Grandview Road
6 February 2016
After a five year hiatus, Gonzo has returned to duty as my winter bike. With old racing wheels replacing older sludgy ones, the bike moves forward when I want it to, not when it wants to. That helped in the small hills today, but Gonzo is still a tank, and I can feel it in my back at the end of a ride.
There was the small matter of snow and ice from yesterday morning's little storm. I'd asked my scout in the Sourlands what the roads were looking like; she warned me to stay away from her part of the mountain.
The road I live on is north-facing and shady. It's a good proxy for the hills in winter. If there's room for friends to park in the street, there's room to ride up north. As luck would have it, I'd already come up with a route that would keep us on the southeastern part of the Sourlands. I decided to stick with it; if things looked grim, we could bail and wing it without having to cross the mountain twice.

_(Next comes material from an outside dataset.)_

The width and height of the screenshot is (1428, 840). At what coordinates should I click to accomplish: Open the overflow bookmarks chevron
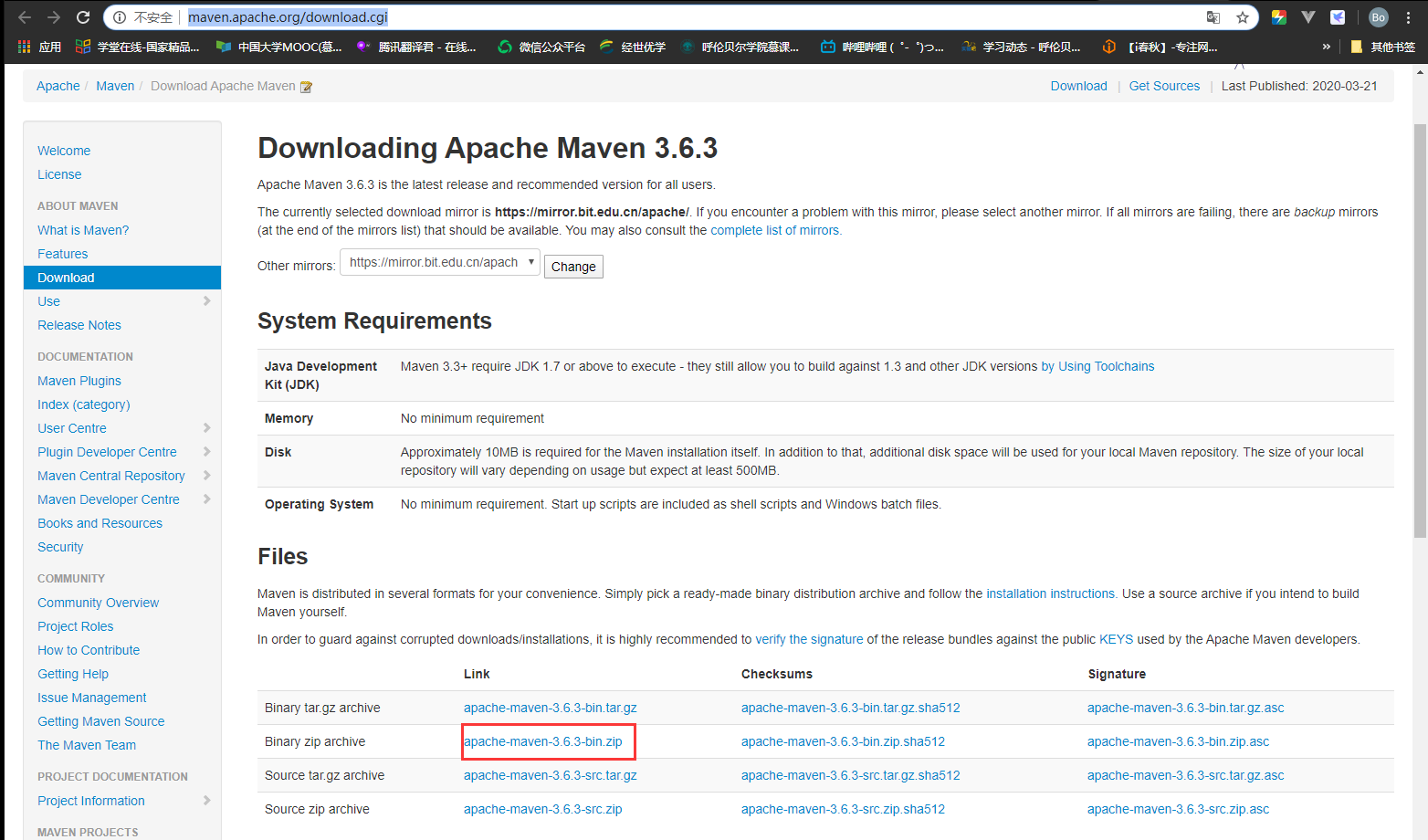(x=1327, y=47)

Snakehead and Pete met me at my house. In Pennington we picked up Chris, John K, and John's buddy, Marty.
For the most part, the roads were clear on our way up. Once in a while we'd have to swerve around a frozen runnel. Just as often we'd run through puddles or veer around an errant mound of road salt. Our dark tires would turn white, then wet, then white again.
I feared that the worst roads would be at the top of the mountain, but that's where they were clean and dry. We took Stony Brook to Van Dyke:
We followed Featherbed to Rileyville, climbed to Ridge, hauled ourselves over the last hump on Lindbergh, and turned onto Zion.
I've been riding long enough to remember when Hollow Road was a preferred means of descent. Then came the potholes and repaving. Now, coasting down is like riding over a washboard. I thought I had a flat or that my fork was coming loose. Note to self: use Hollow for climbing only.
We collected at the wooden bridge on Grandview:
After that, the traditional view-gawking and subsequent straight-line plummet:
We made our way east to Canal, where, against all odds, the road was not even a little flooded. The Griggstown Causeway had been under water, though, if the mud-ice in the parking lot is any indication.
Two thirds of the ride were over when we got to our rest stop at Main Street in Kingston. Pete's phone had been ringing for miles; work beckoned, and he left for home without going inside. Marty had never been there before and was in awe. Snakehead, ever ready to use his panniers, bought macaroons to take home. Inside, we talked about beer and wine.
Our trip back to Pennington had a few more hills in it than I'd remembered, my knowledge of the roads from Kingston to the Princeton Ridge being somewhat less than thorough. Chris trash-talked at John: "He's not 29 anymore." I said, "Neither are you."
We had our chance to hammer downhill during the last handful of miles. Plain Jim not being present, I dropped into 53/11 with impunity (55-60 rpm, I'd guess, and only for a minute).
As we reached Pennington's Main Street from our side-street home-bound shortcut, we stopped for traffic and noticed a new sign in the cluster of shops across the street. "Coming soon," it said, "Sourland Coffee." Hmm...
Back in the parking lot at Pennington, John gave me a bag of coffee beans from the Trenton Coffee House. It's at 750 Cass Street, open whenever, and run by a fellow who roasts and sells one small batch at a time. John is fond of the place and the owner. You can read about them here and here. It might be a destination for a cold-weather MTB ride down the D&R canal and through the city.
On the way home, I mused to Snakehead, "We could start a ride at Sourland Coffee, ride somewhere to get coffee, and end with coffee. I'd never sleep."
"You're like one of those little dogs," he said, "You know, the ones that have to stop at every bush?" He should talk. He didn't go straight home from my house. He went to Rojo's in Lambertville to pick up beans, and then to Pure Energy (bikes and coffee!) to pick up a new pair of carbon wheels.
I need to stop blogging now. I have wheels to build, and Gonzo needs a bath.